Background: Red blood cells (RBC) and other blood components deposited in brain parenchyma during intracerebral hemorrhage (ICH) are the source of secondary brain injury, inflammation, and oxidative stress. Therefore, a fast and efficient removal of the blood from the brain is essential for ameliorating secondary injury and for recovery and repair process. Microglia/macrophages (MΦ)-mediated phagocytosis is a key component of hematoma clearance after ICH. However, the high levels of pro-oxidative molecules (including H2O2) generated by MΦ during phagocytosis could be highly cytotoxic not only to brain cells, but also to MΦ themselves. Thus, an efficient coupling between MΦ-mediated phagocytosis and anti-oxidative processes is essential for the safe and efficient hematoma cleanup.

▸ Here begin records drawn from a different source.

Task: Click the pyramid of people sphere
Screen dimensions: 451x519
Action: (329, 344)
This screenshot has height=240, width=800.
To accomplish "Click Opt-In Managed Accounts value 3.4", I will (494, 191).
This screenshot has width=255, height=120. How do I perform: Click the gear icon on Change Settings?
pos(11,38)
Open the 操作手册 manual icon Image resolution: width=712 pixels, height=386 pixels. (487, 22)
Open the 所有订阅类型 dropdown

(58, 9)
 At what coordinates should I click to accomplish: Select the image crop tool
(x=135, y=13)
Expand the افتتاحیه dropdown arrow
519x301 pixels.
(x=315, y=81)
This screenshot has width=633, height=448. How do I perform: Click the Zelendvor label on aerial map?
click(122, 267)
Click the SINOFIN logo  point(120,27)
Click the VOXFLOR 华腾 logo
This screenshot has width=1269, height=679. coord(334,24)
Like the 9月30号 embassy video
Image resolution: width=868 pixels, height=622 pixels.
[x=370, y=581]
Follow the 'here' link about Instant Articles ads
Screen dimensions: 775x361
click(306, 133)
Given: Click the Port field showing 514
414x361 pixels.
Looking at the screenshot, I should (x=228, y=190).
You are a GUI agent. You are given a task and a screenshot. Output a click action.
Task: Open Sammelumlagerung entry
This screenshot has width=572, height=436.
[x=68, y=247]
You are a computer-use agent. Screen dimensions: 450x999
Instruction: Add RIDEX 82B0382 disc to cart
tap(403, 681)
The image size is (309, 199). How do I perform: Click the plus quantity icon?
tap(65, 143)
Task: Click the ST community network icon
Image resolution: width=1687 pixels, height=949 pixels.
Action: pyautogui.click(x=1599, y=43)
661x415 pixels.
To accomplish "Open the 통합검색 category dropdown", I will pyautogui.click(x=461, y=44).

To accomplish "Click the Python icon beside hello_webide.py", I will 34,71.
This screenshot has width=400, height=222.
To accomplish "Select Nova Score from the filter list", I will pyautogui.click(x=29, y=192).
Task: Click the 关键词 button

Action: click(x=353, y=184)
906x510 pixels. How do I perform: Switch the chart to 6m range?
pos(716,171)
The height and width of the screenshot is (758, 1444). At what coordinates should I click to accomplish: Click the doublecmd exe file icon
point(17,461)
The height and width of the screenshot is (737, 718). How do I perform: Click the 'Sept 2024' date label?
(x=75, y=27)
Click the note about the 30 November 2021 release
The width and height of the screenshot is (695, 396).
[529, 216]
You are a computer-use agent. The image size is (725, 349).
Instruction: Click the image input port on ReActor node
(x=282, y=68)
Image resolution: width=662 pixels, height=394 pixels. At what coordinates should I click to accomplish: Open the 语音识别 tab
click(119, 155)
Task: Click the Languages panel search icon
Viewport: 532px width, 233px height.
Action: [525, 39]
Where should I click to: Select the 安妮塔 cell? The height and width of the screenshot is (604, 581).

Methods and Results: H2O2 at higher concentrations is known to be neurotoxic. In this study, we established that H2O2 at submicromolar, biologically relevant concentrations, acts as a pro-survival factor for MΦ. By activating transcription factor nuclear factor-erythroid 2 p45-related factor 2 (Nrf2), a master regulator of anti-oxidative regulation, H2O2 stimulates the expression of many antioxidant proteins, which protects MΦ from oxidative injury and damaging components of inflammation. We established that Nrf2-deficient MΦ are more susceptible to H2O2-mediated or toxic blood components-mediated damage (“ICH-like” injury). Nrf2-KO mice subjected to ICH experienced more severe brain edema and delayed hematoma resolution. In addition, the phagocytosis of RBCs (in vitro model of hematoma clearance) was significantly diminished in MΦ treated with Nrf2 decoy or in MΦ that were harvested from Nrf2-KO mice. On the other hand, pharmacologic activation of Nrf2 or administration of low dosages of H2O2improved phagocytic capacity of MΦ toward RBC. Furthermore, low levels of H2O2 protected MΦ from ICH-like injury, suggesting that improved phagocytic function could involve preservation of MΦ’ integrity by activating Nrf2.
Conclusion: H2O2 at low doses could protect MΦ for oxidative injury and facilitate their phagocytic function, which could benefit hematoma clearance, inflammation resolution, and improve neurological recovery after ICH.